His pale cheeks were flushed and I thought that he really was only a few seconds away from shooting me where I sat. "I thought that too," I told him. "I mean, it's the only thing that makes sense, isn't it? Except how could I have gone my whole life without even beginning to guess that I wanted to do those things? And if the Voice really is just my subconscious, why does it seem to be working to a plan that I'm not privy to?"

"You keep talking about a plan," Kelis said softly. Her face was a closed book again. Before, she'd been trying to tell me something about the way she felt about me, but I knew looking at her that whatever that was it wouldn't save me if she decided I was a threat. It was like she'd said – everyone there had survived for a reason, and one of those reasons must have been that they didn't let sentiment get in the way of necessity.

She held my gaze for only a moment, then looked away. Best not to look in the eyes of a woman you might be about to kill. "What is the plan? What is it that you think this Voice inside you wants?"

"I don't know. I didn't want to know, that was why I started taking the drugs to silence it – first the opiates, then the anti-psychotics. I never let myself hear the Voice clearly enough to find out what it wanted."

"I still do not see the connection to the Infected of Cuba," Ingo said. "You are not telling us, are you, that it was you who infected them?"

"No," I said. "It wasn't me. It was Ash."

"The face on all the posters, the Leader," and Kelis was there again, too quickly for comfort. "That was the other scientist you worked with?"

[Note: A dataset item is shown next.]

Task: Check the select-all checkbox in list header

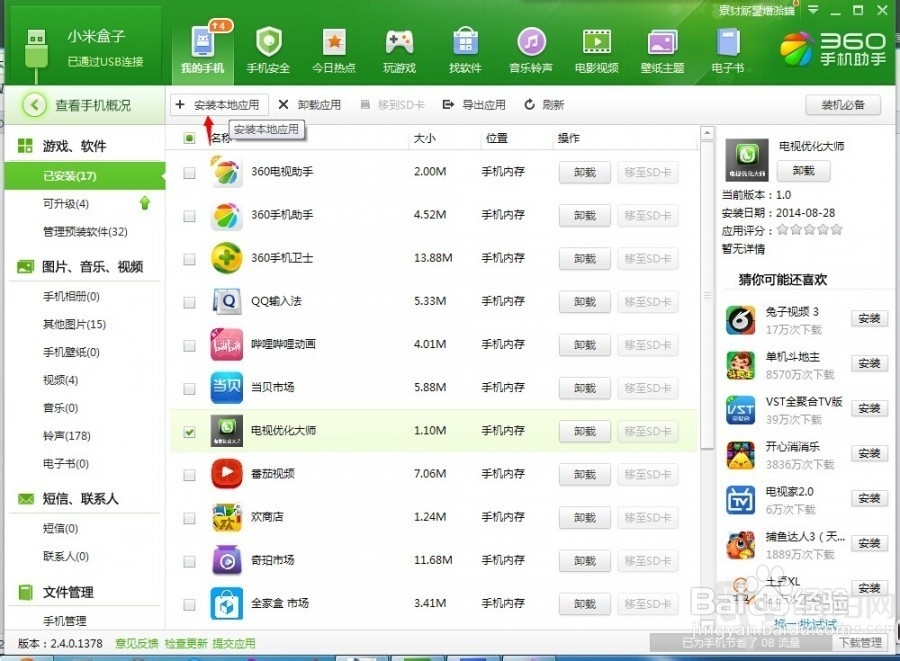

I nodded. "The thing about Ash was, he liked the Voice. When I first woke up, after the Cure had run its course, I… killed a young soldier. The Voice told me to do it. And I think that's probably how I was able to resist the Voice long enough to suppress it. Because however much the Voice told me to, I couldn't forget the look in the soldier's eyes just before I snapped his neck. But Ash… he found me just after I'd done it, and I could tell that he didn't feel any guilt at all, even though I found out later that he had a lot more blood on his hands than that.

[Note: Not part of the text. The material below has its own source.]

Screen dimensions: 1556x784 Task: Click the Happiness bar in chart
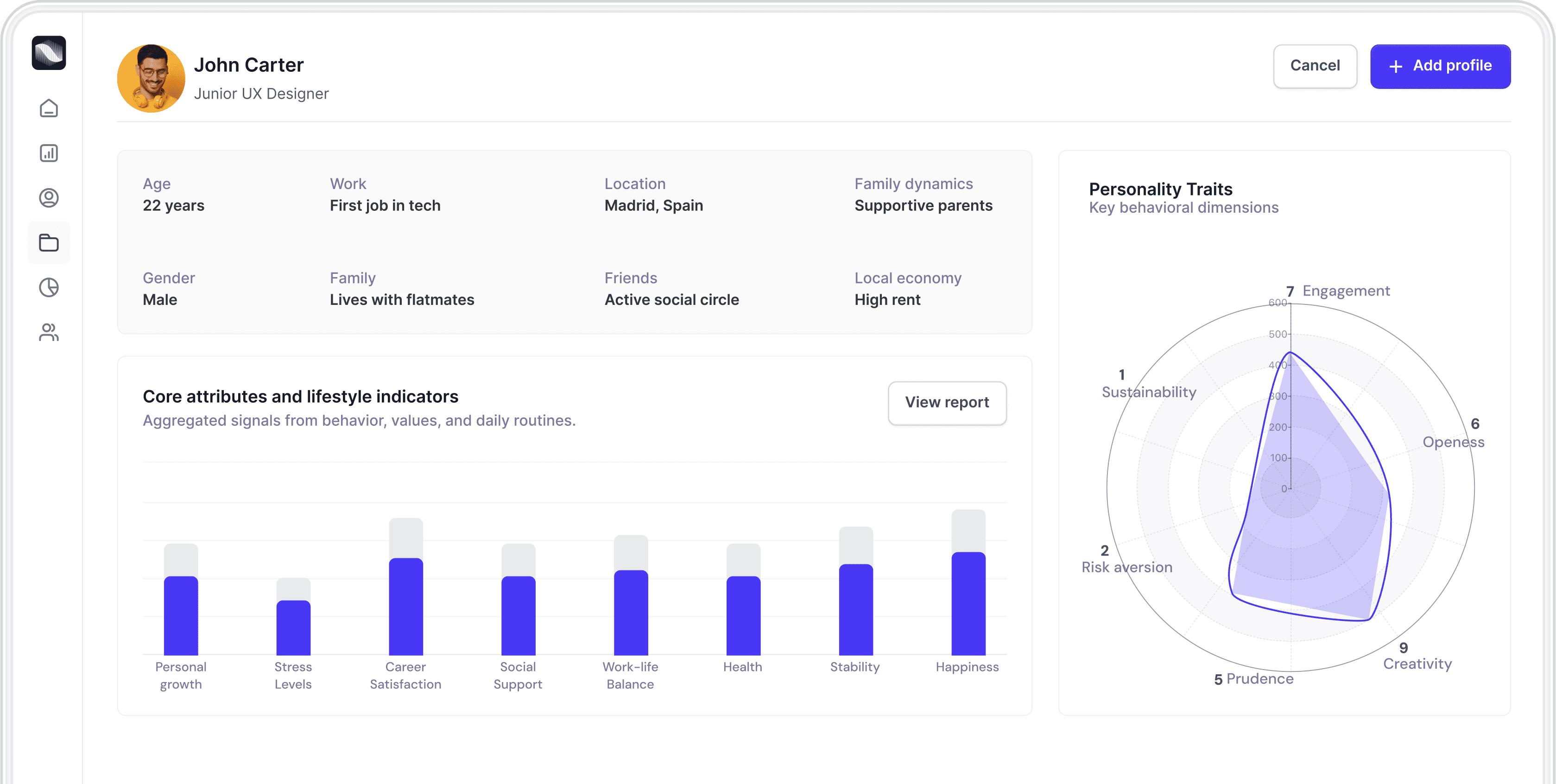coord(968,603)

"He'd woken up before me, you see. I don't know why – maybe just a faster metabolism. So he'd had time to speak to some of the others on the base. I didn't see it at the time but I read the accounts of it later in the logs. There was videotape too, from the security cameras. Ash was like a messiah. He had this incredible self-belief when he spoke, and it made other people believe him too – even when he told them to do terrible things."

"What sort of terrible things?" Kelis asked.

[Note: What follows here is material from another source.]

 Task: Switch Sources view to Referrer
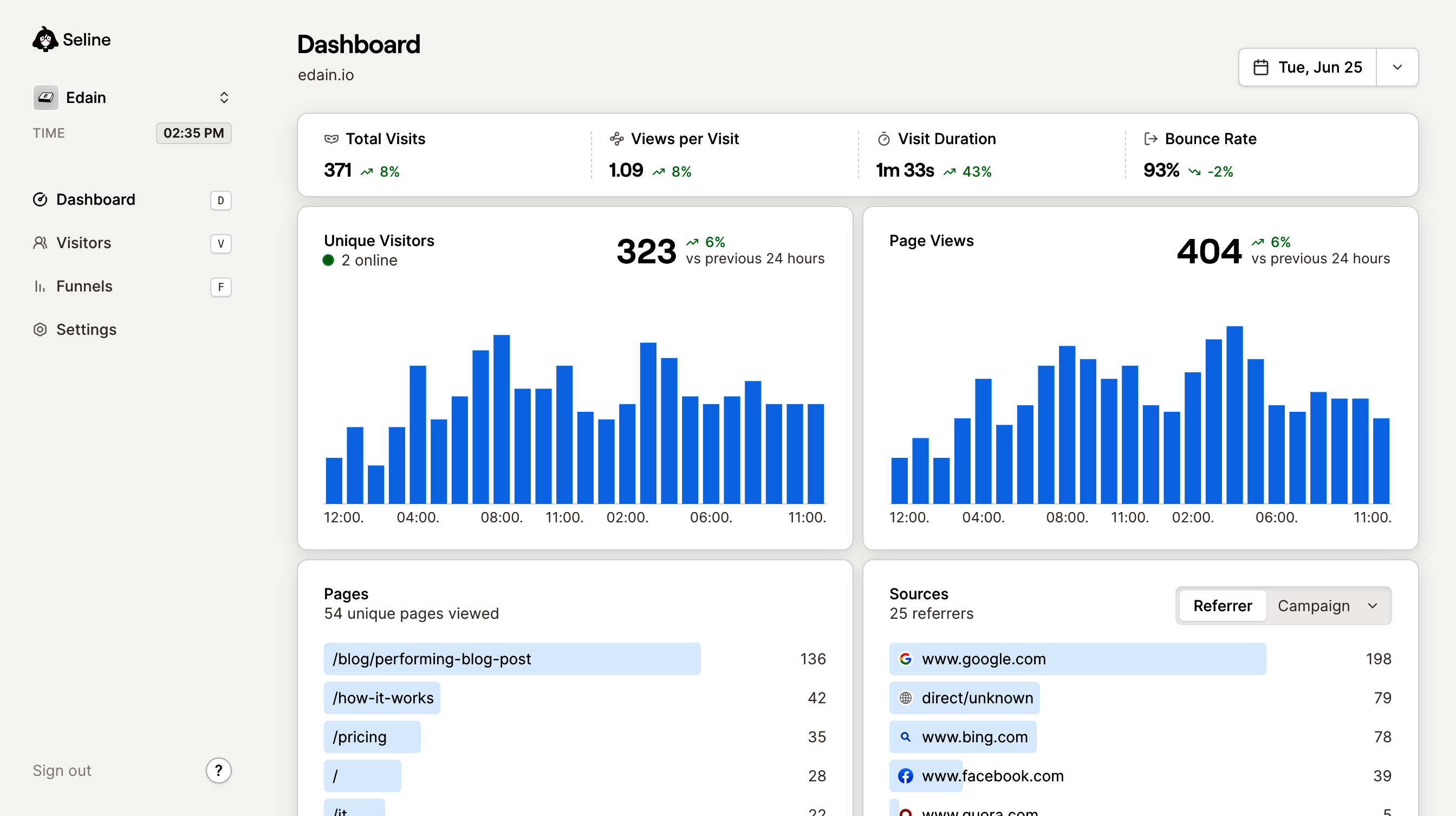tap(1223, 606)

"Turning people against each other, soldiers against scientists, soldiers against soldiers. People who'd once been friends. Ash sowed doubt in everyone's minds and in the end the only person they trusted was him. I guess it didn't work on me because the Voice in my own head gave me a kind of immunity. When Ash wasn't watching me I sneaked away and found some opiates and I injected enough into my veins to make sure I didn't give a damn what the Voice wanted me to do.

"The trouble was, the opiates stopped me caring about anything – including trying to stop Ash." I swallowed as I realised that maybe this was the real reason I hadn't wanted to tell them the story. Not because I was afraid of their anger, but of their disdain. Old guilt is like wine. It doesn't lose its strength, it just turns to vinegar – sour and corrosive. "He was trying to get everyone else to take the Cure, you see. Even back then. I'd almost forgotten it – I guess I'd just dismissed it as a part of his madness. But now… now that I've seen what he did in Cuba, I know that it wasn't incidental to what he wanted. It was central to it."

"And was that where the first Infected came from?" Kelis asked. "Those soldiers and scientists on the base?"

I shook my head. "They would have been, I suppose, but Ash wasn't the only crazy person there. There was a soldier, I don't really remember his name, but I do remember that he started some kind of fight, a stand-off between Ash's men and his. I just tried to get away from it all, hiding deeper in the base. Then there was an explosion and I was left on one side of it with them on the other. And that's where the story ends."